=== MATERIAL PROVIDED ===

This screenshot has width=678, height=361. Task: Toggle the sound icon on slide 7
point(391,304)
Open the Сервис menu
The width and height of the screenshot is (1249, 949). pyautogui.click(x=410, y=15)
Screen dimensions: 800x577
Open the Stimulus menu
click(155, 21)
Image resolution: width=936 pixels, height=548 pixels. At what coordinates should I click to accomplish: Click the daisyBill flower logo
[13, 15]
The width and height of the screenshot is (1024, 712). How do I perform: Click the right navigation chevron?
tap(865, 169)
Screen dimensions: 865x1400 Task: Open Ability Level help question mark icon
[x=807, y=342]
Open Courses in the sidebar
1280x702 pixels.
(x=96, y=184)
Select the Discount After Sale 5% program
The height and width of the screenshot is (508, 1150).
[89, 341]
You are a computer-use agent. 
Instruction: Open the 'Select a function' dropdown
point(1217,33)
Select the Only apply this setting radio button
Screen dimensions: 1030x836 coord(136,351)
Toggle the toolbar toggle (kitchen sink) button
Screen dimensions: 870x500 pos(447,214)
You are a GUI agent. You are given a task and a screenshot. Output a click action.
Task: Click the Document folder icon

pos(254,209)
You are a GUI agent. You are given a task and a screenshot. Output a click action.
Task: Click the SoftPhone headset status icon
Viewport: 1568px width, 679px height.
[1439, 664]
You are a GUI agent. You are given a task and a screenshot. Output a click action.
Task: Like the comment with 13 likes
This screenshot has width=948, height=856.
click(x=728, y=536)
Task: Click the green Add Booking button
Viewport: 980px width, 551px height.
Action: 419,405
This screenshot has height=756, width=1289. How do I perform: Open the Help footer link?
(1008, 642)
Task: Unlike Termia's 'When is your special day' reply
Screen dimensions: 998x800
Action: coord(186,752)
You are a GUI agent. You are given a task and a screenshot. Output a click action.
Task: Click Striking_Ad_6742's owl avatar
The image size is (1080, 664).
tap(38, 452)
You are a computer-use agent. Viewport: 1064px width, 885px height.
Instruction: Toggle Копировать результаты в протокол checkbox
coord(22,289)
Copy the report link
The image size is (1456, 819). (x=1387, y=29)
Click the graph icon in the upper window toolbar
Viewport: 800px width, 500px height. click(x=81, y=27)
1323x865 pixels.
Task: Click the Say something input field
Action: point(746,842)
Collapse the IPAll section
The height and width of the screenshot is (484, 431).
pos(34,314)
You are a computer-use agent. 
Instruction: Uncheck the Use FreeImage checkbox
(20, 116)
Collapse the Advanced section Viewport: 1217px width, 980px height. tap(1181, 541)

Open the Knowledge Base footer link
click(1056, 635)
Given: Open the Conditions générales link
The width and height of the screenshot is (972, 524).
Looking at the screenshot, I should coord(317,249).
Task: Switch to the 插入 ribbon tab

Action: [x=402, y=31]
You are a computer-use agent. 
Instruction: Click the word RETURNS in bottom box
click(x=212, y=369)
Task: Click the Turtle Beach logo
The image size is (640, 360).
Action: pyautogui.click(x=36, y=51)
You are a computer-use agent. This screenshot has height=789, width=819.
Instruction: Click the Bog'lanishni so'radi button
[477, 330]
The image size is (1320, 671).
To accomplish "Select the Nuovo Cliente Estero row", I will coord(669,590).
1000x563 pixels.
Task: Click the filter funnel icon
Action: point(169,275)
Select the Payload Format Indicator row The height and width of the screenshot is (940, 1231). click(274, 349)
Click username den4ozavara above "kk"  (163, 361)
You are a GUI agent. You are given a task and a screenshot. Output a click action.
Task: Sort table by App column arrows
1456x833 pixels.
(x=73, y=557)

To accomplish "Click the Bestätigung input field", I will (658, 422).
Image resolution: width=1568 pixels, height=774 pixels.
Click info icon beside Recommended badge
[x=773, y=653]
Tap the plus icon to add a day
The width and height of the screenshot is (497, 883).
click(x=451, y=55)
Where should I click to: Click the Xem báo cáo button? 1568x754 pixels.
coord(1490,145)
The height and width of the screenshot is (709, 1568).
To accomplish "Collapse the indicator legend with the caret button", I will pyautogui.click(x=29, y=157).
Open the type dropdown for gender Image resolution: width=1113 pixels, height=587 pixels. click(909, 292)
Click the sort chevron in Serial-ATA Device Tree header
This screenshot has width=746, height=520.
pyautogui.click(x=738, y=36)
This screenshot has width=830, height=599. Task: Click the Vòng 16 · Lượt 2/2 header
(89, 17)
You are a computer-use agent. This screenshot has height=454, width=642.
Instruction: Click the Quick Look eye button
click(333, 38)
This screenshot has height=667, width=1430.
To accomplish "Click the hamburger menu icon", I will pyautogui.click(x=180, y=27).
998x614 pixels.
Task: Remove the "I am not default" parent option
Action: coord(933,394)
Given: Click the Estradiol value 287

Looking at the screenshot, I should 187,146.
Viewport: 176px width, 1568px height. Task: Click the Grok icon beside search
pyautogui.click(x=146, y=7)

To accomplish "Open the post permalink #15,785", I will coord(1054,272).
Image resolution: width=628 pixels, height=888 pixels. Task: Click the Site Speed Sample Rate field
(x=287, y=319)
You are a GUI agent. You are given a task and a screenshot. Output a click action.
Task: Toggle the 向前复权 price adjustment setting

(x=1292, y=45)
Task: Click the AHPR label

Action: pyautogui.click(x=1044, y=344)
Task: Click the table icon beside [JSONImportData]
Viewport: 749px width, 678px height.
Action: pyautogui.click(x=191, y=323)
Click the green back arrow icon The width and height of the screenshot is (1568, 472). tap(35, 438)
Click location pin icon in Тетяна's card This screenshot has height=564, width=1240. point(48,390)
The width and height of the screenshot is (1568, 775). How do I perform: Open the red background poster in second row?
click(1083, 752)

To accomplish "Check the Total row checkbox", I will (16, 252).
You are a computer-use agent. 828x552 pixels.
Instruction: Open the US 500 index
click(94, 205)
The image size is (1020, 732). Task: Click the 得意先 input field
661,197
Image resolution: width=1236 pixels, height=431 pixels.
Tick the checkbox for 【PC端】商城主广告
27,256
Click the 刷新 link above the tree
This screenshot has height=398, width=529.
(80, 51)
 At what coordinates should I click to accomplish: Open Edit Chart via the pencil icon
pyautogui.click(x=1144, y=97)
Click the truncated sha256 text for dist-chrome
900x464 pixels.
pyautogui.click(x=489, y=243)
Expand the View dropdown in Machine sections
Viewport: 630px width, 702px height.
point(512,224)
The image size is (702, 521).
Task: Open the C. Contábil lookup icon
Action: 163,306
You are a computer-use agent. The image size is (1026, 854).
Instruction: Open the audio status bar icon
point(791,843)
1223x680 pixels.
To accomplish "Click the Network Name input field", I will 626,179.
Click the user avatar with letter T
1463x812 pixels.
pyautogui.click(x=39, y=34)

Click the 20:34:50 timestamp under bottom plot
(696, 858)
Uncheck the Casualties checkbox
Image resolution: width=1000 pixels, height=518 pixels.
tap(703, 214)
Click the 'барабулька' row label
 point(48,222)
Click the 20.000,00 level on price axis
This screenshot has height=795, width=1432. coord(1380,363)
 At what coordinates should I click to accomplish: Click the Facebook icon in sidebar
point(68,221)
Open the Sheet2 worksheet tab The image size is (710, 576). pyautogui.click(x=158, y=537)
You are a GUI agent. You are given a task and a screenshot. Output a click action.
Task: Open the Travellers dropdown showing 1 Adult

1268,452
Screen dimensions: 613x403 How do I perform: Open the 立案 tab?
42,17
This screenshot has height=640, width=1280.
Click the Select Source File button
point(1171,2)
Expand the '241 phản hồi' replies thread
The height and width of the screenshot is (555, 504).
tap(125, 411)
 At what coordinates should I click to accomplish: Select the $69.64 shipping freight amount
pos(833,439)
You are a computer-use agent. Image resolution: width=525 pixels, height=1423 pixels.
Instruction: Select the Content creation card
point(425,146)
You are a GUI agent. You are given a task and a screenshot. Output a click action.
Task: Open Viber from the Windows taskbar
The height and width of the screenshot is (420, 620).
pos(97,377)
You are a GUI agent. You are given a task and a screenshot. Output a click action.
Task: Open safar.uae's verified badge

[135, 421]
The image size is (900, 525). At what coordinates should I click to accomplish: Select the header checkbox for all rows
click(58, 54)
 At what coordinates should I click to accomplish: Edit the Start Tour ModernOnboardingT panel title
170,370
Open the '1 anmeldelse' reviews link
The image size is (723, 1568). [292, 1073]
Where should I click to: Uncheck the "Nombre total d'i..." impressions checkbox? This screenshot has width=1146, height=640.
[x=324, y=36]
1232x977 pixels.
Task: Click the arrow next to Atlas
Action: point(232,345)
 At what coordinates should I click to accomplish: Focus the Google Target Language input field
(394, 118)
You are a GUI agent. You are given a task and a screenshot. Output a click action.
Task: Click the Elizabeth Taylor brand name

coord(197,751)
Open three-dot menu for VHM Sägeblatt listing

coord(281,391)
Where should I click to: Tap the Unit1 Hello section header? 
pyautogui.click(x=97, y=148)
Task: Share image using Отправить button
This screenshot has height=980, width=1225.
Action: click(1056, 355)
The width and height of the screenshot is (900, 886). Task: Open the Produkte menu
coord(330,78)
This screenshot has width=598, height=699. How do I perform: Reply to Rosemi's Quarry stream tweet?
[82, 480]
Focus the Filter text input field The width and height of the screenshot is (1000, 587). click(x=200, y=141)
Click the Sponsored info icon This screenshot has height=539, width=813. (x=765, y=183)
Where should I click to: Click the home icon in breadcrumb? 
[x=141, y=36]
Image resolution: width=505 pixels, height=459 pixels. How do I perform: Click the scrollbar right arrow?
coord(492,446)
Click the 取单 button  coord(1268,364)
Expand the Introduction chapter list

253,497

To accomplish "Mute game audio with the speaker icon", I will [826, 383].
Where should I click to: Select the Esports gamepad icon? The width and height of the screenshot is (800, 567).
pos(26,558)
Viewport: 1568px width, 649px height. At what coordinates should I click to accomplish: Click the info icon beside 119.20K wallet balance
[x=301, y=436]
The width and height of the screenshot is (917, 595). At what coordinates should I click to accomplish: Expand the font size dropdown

===

* _WORK TASK_
Return every line of the listing that has the word "avatar" in it.

* _SOLUTION_
Task: Click Striking_Ad_6742's owl avatar
Click the user avatar with letter T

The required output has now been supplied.